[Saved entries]
*** Block opens ***

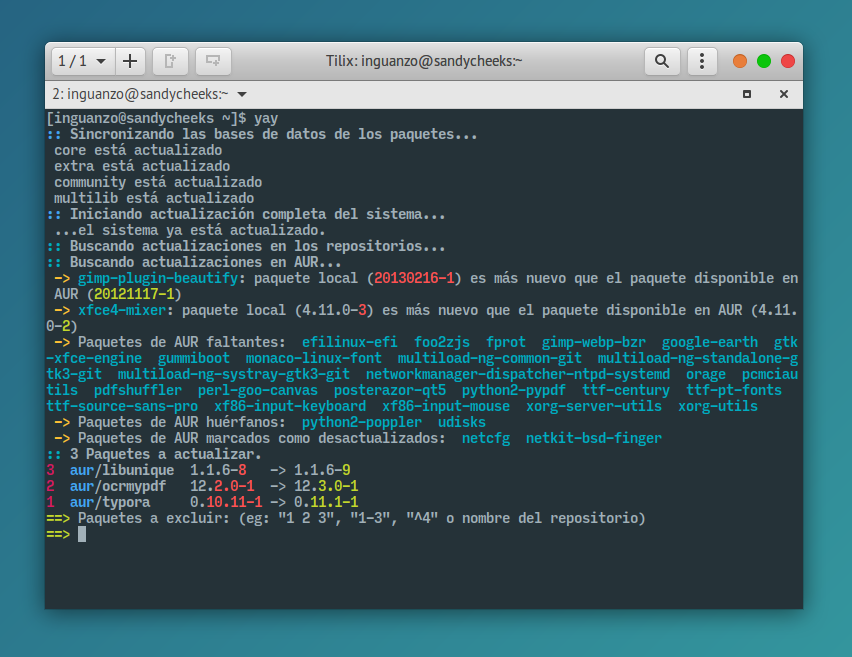Maximize the window with the green button
Viewport: 852px width, 657px height.
click(765, 60)
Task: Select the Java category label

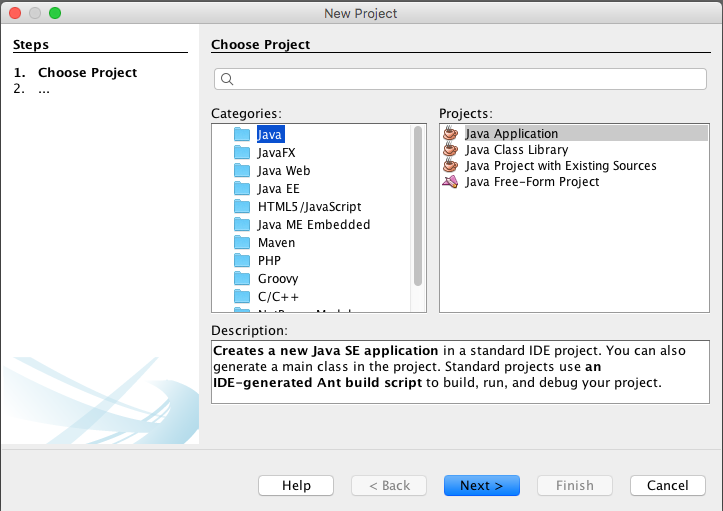Action: 270,134
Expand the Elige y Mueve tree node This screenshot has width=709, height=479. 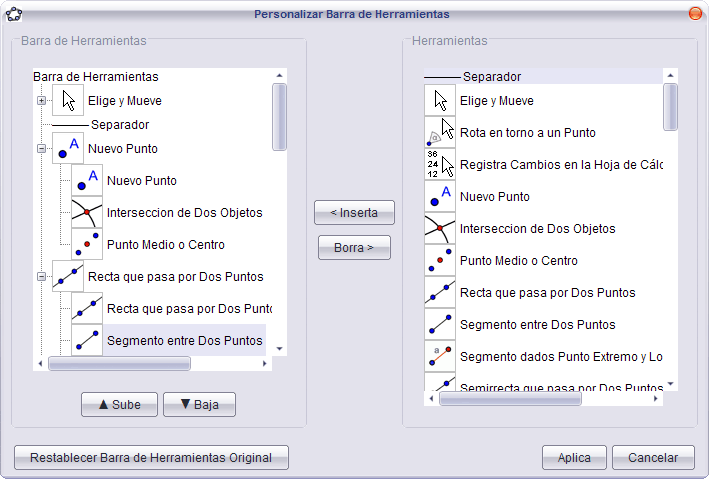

*** Block closes ***

§ Work required: Print, please, exactly the lines from the one holding "Task: Select the Java category label" through the final line of the data, both included, while leaving out each picture.

§ Response for this exercise:
Task: Select the Java category label

Action: 270,134
Expand the Elige y Mueve tree node This screenshot has width=709, height=479. 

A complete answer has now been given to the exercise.